In the figure below, rectangle ABCD is inscribed in the circle with centre at O. The length of side AB is greater than the side BC. The ratio of the area of circle to the area of rectnalge ABCD is \(\pi:\sqrt[]{3}\) The line segment DE intersects AB at E such that \(\angle \)ODC = \(\angle \)ADE. What is the ratio of AE : AD?

Options:

A) \(1:\sqrt[]{3}\)

B) \(1:\sqrt[]{2}\)

C) \(1:2\sqrt[]{3}\)

D) 1 : 2

Solution:

Ans: (a)

We have, \(\cfrac{\pi R^2}{ab}=\cfrac{\pi}{\sqrt{3}}\)

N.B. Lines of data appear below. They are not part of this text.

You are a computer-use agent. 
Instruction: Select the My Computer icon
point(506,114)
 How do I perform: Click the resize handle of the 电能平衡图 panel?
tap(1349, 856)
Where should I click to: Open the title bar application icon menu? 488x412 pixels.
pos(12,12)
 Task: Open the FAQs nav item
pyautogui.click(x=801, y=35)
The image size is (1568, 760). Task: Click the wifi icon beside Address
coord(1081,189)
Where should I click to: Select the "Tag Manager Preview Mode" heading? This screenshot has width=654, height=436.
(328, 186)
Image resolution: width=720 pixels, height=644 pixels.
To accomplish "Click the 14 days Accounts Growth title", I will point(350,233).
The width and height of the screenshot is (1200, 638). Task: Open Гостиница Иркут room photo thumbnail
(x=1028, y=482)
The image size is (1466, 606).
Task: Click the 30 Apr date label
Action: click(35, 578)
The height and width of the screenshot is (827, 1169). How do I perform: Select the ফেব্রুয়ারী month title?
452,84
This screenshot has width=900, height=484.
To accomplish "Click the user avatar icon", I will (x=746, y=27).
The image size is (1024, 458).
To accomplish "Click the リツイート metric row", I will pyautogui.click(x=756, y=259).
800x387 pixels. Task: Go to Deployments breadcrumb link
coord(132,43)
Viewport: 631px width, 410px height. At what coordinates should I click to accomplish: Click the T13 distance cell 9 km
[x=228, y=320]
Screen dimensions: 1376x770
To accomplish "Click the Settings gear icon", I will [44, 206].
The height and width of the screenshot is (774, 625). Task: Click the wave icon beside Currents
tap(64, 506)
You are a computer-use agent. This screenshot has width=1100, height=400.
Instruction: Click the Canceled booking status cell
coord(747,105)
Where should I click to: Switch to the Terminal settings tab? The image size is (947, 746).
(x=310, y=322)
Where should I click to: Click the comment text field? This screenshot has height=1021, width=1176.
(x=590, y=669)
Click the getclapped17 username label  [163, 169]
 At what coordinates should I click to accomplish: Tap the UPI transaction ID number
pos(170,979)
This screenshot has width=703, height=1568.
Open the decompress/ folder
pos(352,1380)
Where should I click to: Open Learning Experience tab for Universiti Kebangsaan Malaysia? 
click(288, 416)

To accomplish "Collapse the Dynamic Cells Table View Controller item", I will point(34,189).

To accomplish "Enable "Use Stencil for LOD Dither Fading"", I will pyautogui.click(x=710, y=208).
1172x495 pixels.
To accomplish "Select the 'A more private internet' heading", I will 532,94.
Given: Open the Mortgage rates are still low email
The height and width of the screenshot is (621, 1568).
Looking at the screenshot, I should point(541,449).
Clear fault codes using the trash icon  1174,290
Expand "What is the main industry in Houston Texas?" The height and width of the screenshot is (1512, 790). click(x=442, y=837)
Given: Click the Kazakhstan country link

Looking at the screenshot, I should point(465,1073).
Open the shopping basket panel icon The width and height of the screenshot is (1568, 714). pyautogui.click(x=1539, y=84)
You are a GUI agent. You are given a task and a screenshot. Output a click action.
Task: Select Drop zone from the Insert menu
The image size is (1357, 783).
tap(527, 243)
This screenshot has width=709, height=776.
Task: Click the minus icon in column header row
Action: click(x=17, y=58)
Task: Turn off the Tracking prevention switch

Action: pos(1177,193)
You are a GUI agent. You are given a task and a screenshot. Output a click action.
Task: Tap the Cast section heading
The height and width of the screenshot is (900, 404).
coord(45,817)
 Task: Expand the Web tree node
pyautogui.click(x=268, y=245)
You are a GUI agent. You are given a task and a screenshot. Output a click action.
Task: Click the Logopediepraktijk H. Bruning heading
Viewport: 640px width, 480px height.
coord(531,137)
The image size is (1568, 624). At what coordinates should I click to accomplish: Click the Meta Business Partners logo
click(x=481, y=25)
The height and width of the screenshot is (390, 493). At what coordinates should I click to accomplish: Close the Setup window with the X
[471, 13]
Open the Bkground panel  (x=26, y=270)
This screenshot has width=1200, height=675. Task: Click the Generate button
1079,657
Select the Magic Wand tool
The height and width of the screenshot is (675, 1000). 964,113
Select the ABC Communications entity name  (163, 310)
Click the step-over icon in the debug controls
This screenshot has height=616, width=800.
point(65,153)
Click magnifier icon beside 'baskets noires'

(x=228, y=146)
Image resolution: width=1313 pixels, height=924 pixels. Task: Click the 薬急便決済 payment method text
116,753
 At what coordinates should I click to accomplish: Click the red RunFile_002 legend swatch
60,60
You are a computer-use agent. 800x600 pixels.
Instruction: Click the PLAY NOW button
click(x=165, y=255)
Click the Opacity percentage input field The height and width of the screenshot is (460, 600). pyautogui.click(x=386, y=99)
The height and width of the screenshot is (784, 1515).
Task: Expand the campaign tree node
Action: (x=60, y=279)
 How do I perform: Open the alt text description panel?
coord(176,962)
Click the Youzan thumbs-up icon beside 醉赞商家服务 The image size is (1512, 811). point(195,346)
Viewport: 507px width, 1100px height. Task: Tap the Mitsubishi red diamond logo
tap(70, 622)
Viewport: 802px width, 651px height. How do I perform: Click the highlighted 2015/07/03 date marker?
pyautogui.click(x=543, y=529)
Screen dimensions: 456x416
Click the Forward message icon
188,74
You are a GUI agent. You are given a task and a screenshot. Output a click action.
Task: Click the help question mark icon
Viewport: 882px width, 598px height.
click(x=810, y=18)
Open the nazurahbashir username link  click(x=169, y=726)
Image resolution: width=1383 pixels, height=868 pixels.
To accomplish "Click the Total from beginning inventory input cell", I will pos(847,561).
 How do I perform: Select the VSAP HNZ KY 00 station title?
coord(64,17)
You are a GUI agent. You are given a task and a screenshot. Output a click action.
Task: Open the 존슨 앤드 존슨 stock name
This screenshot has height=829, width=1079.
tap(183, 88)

\(\therefore\) \(\sqrt{3}R^2=ab\)

From \(\triangle\)DBC,

\(tan\theta=\cfrac{BC}{DC}=\cfrac{b}{a}\)

From \(\triangle\)DAE

\(tan\theta=\cfrac{AE}{AD}=\cfrac{AE}{b}\)

from (ii) and (iii) we get,

\(tan\theta=\cfrac{AE}{AD} =\cfrac{b}{a}\)

From triangle DBC,

4R² = a² +b²

\(4R^2=a^2+\cfrac{3R^4}{a^2}\Rightarrow\) a⁴ - 4R²a² + 3R⁴ = 0

a⁴ - 3R²a² - R² a² + 3R⁴ = 0 \(\Rightarrow\) a² (a²-3R²) - R² (a²-3R²) = 0

(a²-R²) \(\Rightarrow\) (a²-3R²) = 0 \(\Rightarrow\) a² = R² and a² = 3R²

a = R and a = \(\sqrt{3}R\)

and h = \(\sqrt{3}R\)

and when a= R

b= R and a= \(\sqrt{3}R\)

hence required ratio is \(1: \sqrt{3}\)

Vaibhav Yadav

· commented

· 1 Months ago

easiest .. ODC=30 =ADE use tan30 = ae/ad (DOC= 30 because x and x*3(1/2) are the sides)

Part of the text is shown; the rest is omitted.